*DATASET ENTRIES:*
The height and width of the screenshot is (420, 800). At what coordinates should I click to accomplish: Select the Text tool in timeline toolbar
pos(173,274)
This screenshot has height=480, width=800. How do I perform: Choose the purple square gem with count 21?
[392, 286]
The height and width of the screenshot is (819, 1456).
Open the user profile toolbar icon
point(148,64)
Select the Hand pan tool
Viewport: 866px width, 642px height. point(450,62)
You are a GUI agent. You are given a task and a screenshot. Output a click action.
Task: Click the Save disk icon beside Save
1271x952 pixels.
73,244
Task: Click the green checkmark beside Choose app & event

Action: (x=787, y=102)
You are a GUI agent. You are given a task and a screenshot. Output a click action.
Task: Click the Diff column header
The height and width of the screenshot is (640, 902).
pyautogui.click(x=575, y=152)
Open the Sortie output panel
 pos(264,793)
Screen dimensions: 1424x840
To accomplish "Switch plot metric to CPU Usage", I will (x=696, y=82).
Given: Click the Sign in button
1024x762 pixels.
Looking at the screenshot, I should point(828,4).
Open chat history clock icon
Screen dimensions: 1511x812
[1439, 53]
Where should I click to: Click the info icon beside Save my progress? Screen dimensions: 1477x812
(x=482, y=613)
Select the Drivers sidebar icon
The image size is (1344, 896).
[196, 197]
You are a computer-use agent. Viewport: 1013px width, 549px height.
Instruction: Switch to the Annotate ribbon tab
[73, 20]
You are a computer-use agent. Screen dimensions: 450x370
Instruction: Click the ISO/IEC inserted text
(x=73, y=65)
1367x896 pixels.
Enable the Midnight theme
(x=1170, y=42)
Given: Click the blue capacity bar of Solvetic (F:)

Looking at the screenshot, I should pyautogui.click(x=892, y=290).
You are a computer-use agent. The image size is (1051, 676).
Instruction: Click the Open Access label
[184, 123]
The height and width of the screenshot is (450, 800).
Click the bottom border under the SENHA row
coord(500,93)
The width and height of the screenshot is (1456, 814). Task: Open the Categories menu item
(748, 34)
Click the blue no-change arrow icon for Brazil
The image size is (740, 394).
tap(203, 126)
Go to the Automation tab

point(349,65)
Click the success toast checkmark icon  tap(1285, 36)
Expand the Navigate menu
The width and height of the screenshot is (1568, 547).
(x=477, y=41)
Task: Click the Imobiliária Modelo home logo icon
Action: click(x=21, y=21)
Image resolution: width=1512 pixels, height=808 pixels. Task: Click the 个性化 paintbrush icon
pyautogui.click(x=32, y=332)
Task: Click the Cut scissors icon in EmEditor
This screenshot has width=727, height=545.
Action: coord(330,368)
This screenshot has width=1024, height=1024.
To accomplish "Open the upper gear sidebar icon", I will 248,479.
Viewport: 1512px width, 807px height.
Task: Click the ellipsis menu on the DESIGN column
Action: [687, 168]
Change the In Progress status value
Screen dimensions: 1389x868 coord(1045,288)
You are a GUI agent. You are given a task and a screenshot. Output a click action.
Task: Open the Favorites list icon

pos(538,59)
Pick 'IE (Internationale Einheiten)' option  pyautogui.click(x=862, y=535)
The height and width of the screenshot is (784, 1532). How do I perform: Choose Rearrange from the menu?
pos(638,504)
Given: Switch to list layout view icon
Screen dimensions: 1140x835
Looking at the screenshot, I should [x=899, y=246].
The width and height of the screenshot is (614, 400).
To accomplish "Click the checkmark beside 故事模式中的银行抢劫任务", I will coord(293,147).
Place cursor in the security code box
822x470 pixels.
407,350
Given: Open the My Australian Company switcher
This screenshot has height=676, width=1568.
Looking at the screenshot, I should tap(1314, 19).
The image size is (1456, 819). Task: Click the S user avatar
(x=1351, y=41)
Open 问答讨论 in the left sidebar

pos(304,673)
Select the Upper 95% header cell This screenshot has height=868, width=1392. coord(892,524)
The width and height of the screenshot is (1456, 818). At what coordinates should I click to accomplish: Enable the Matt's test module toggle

*TASK PROMPT:* Retype all of the records above line for line, changing nothing.

*ANSWER TO THE EXERCISE:*
The height and width of the screenshot is (420, 800). At what coordinates should I click to accomplish: Select the Text tool in timeline toolbar
pos(173,274)
This screenshot has height=480, width=800. How do I perform: Choose the purple square gem with count 21?
[392, 286]
The height and width of the screenshot is (819, 1456).
Open the user profile toolbar icon
point(148,64)
Select the Hand pan tool
Viewport: 866px width, 642px height. point(450,62)
You are a GUI agent. You are given a task and a screenshot. Output a click action.
Task: Click the Save disk icon beside Save
1271x952 pixels.
73,244
Task: Click the green checkmark beside Choose app & event

Action: (x=787, y=102)
You are a GUI agent. You are given a task and a screenshot. Output a click action.
Task: Click the Diff column header
The height and width of the screenshot is (640, 902).
pyautogui.click(x=575, y=152)
Open the Sortie output panel
 pos(264,793)
Screen dimensions: 1424x840
To accomplish "Switch plot metric to CPU Usage", I will (x=696, y=82).
Given: Click the Sign in button
1024x762 pixels.
Looking at the screenshot, I should point(828,4).
Open chat history clock icon
Screen dimensions: 1511x812
[1439, 53]
Where should I click to: Click the info icon beside Save my progress? Screen dimensions: 1477x812
(x=482, y=613)
Select the Drivers sidebar icon
The image size is (1344, 896).
[196, 197]
You are a computer-use agent. Viewport: 1013px width, 549px height.
Instruction: Switch to the Annotate ribbon tab
[73, 20]
You are a computer-use agent. Screen dimensions: 450x370
Instruction: Click the ISO/IEC inserted text
(x=73, y=65)
1367x896 pixels.
Enable the Midnight theme
(x=1170, y=42)
Given: Click the blue capacity bar of Solvetic (F:)

Looking at the screenshot, I should pyautogui.click(x=892, y=290).
You are a computer-use agent. The image size is (1051, 676).
Instruction: Click the Open Access label
[184, 123]
The height and width of the screenshot is (450, 800).
Click the bottom border under the SENHA row
coord(500,93)
The width and height of the screenshot is (1456, 814). Task: Open the Categories menu item
(748, 34)
Click the blue no-change arrow icon for Brazil
The image size is (740, 394).
tap(203, 126)
Go to the Automation tab

point(349,65)
Click the success toast checkmark icon  tap(1285, 36)
Expand the Navigate menu
The width and height of the screenshot is (1568, 547).
(x=477, y=41)
Task: Click the Imobiliária Modelo home logo icon
Action: click(x=21, y=21)
Image resolution: width=1512 pixels, height=808 pixels. Task: Click the 个性化 paintbrush icon
pyautogui.click(x=32, y=332)
Task: Click the Cut scissors icon in EmEditor
This screenshot has width=727, height=545.
Action: coord(330,368)
This screenshot has width=1024, height=1024.
To accomplish "Open the upper gear sidebar icon", I will 248,479.
Viewport: 1512px width, 807px height.
Task: Click the ellipsis menu on the DESIGN column
Action: [687, 168]
Change the In Progress status value
Screen dimensions: 1389x868 coord(1045,288)
You are a GUI agent. You are given a task and a screenshot. Output a click action.
Task: Open the Favorites list icon

pos(538,59)
Pick 'IE (Internationale Einheiten)' option  pyautogui.click(x=862, y=535)
The height and width of the screenshot is (784, 1532). How do I perform: Choose Rearrange from the menu?
pos(638,504)
Given: Switch to list layout view icon
Screen dimensions: 1140x835
Looking at the screenshot, I should [x=899, y=246].
The width and height of the screenshot is (614, 400).
To accomplish "Click the checkmark beside 故事模式中的银行抢劫任务", I will coord(293,147).
Place cursor in the security code box
822x470 pixels.
407,350
Given: Open the My Australian Company switcher
This screenshot has height=676, width=1568.
Looking at the screenshot, I should tap(1314, 19).
The image size is (1456, 819). Task: Click the S user avatar
(x=1351, y=41)
Open 问答讨论 in the left sidebar

pos(304,673)
Select the Upper 95% header cell This screenshot has height=868, width=1392. coord(892,524)
The width and height of the screenshot is (1456, 818). At what coordinates should I click to accomplish: Enable the Matt's test module toggle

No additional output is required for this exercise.